Tabla de contenidos
¿Quién fue Tácito?
Tácito nació alrededor del 56 después de Cristo, en algún lugar de Galia, probablemente en el sureste de Francia o el norte de Italia, en una familia acomodada. Su nombre era Publius Cornelius Tacitus, que significa “el silencioso”. Fue un narrador romano elocuente. Creció en una época turbulenta, era un niño durante el reinado de Nerón, el emperador que las personas recuerda que cometió locuras y excesos de poder. Su familia pertenecía al orden ecuestre, por lo que le dieron una educación en retórica, facilitando que se dedicara a la política y al derecho. Así que de joven estudió con los mejores oradores de su tiempo.
A los veintitantos ya estaba casado con Julia Agrícola, la hija de un general llamado Gneo Julio Agrícola, que conquistó buena parte de Britania, actual Inglaterra y Escocia. Ese matrimonio le dio estabilidad y le permitió escribir después una biografía de su suegro. Tácito lo retrató con orgullo, pero también usó esa historia para criticar el sistema que lo rodeaba.
Fue cuestor, pretor y llegó a cónsul en el año 97. Luego, alrededor del 112-113, fue procónsul de Asia, uno de los puestos más importantes del imperio. Vio el terror del emperador Domiciano, que ejecutaba senadores y creaba un clima de miedo, Tácito dijo al respecto: “presenciamos el extremo de la servidumbre”. Después vinieron años más estables con el emperador Trajano.
Tácito conocía la manera en que funcionaba el poder. Nunca dejó de observar el poder con mirada crítica. No era un revolucionario, había ascendido, razón por la que conocía todos los secretos: traiciones, adulaciones y absurdos. Su estilo era seco, irónico, cargado de frases cortas.
Alrededor de los cuarenta años, publicó Germania, un estudio sobre las costumbres de los pueblos germanos que vivían más allá de las fronteras; luego, publicó Historias, una obra que aborda el año caótico de los cuatro emperadores en el 69 y llega hasta Domiciano. Después, siguió Anales, que narran desde la muerte de Augusto hasta Nerón. Lo que queda de sus escritos es oro puro para entender el Imperio Romano.
Su método consistía en usar fuentes confiables de su época, como actas del Senado, diarios oficiales, testimonios de testigos, obras anteriores de otros historiadores. Interpretaba con su visión moral, odiaba la tiranía, valoraba la libertad republicana, y mostraba cómo el poder absoluto corrompe hasta a los mejores. Por ejemplo, su retrato de Tiberio es el de un emperador paranoico y cruel, aunque algunos historiadores creen que exageró un poco por su propio rechazo al autoritarismo.

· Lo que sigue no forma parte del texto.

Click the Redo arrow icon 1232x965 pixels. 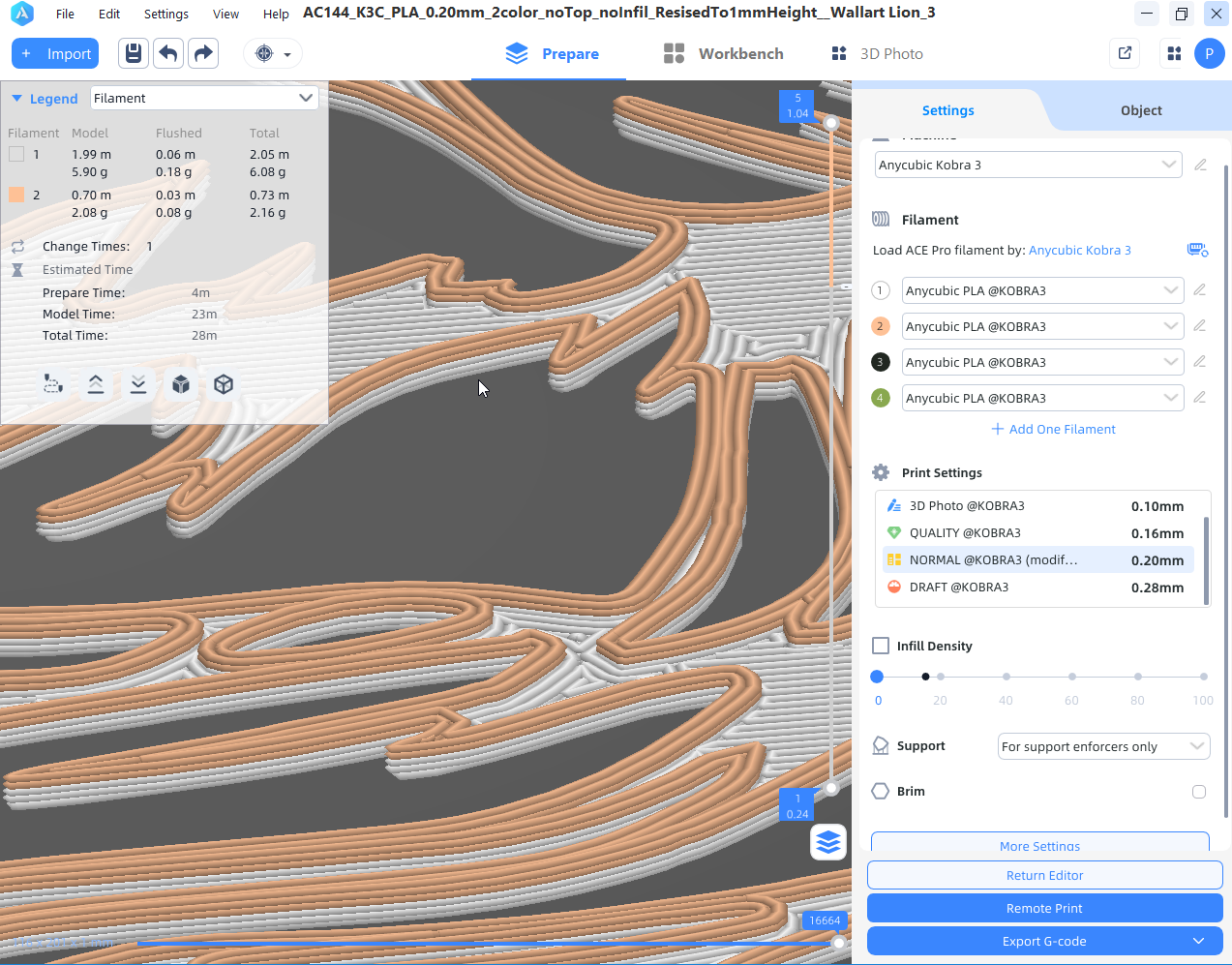(203, 53)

Murió alrededor del año 120, durante el reinado de Adriano. Su prosa latina es considerada de las mejores, y sus obras influyeron en pensadores posteriores que reflexionaban sobre el poder, desde Maquiavelo hasta los ilustrados.
Frases de Tácito
- El poder conseguido por medios culpables nunca se ejercitó en buenos propósitos.
- Por la debilidad de la naturaleza humana, los remedios son siempre más lentos que los males.
- La peor especie de enemigos es la de los aduladores.
- Una mala paz es todavía peor que la guerra.
- Persiguiendo a un escritor se aumenta su prestigio.
- Es más santo y reverente creer en las obras de Dios, que profundizar en ellas.
- Razonamiento y juicio son las mejores cualidades de un dirigente.
- La avaricia y la arrogancia son los principales vicios de los poderosos.
- Las riñas entre parientes son las más violentas.
- En un espíritu corrompido no cabe el honor.
- Es humano odiar a aquellos a quienes hemos hecho daño.
- Es un principio de la naturaleza humana odiar a quienes nos han injuriado.
- Quien se enfada por las críticas, reconoce que las tenía merecidas.
- El poder nunca es estable cuando es ilimitado.
- Mientras haya hombres habrá vicios.
- La fidelidad comparada es siempre sospechosa y generalmente de corta duración.
- Cuando es más corrupto el estado, hay más leyes.